- _Information given_
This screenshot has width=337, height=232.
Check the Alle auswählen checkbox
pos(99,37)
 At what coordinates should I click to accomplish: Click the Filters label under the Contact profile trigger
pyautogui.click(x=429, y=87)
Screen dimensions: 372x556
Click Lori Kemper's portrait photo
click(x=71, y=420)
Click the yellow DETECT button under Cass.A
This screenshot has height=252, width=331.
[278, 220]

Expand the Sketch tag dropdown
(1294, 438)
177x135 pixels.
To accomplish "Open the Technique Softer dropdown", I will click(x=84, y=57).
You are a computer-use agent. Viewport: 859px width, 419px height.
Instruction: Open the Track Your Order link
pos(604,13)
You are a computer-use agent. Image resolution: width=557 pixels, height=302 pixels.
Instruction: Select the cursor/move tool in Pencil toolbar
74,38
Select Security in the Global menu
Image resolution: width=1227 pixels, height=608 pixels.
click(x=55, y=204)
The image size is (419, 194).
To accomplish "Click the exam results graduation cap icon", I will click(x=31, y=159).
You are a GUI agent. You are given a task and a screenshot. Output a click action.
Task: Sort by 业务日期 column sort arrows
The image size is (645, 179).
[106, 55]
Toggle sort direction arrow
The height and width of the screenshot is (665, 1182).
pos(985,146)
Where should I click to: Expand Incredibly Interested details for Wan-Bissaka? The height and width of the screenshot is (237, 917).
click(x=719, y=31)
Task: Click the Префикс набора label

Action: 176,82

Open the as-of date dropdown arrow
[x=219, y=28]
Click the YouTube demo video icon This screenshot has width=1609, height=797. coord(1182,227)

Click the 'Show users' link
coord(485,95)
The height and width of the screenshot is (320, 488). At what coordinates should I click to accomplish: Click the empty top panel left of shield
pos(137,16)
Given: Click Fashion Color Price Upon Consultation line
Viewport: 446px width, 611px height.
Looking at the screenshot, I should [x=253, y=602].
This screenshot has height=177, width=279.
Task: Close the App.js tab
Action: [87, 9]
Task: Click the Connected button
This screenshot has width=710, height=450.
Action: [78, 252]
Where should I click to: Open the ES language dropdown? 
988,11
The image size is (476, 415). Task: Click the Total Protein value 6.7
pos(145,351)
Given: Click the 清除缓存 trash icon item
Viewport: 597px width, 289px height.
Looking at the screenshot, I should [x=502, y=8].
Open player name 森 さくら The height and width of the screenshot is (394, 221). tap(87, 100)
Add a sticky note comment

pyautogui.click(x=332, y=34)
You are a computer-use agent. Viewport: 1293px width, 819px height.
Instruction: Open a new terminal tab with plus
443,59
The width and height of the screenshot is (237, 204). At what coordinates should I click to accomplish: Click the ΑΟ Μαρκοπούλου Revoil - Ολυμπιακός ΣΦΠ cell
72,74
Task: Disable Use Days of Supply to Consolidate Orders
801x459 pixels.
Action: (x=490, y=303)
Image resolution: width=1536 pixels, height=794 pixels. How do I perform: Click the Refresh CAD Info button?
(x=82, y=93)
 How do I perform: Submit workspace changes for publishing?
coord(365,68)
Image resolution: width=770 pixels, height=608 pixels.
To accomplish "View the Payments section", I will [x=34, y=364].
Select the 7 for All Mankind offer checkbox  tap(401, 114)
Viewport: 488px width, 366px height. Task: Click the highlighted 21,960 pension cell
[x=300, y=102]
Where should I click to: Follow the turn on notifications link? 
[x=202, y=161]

- _Exercise aim_
Each line above that contains the word "will" counts once; give the total and no other text.

- _Expected answer_
3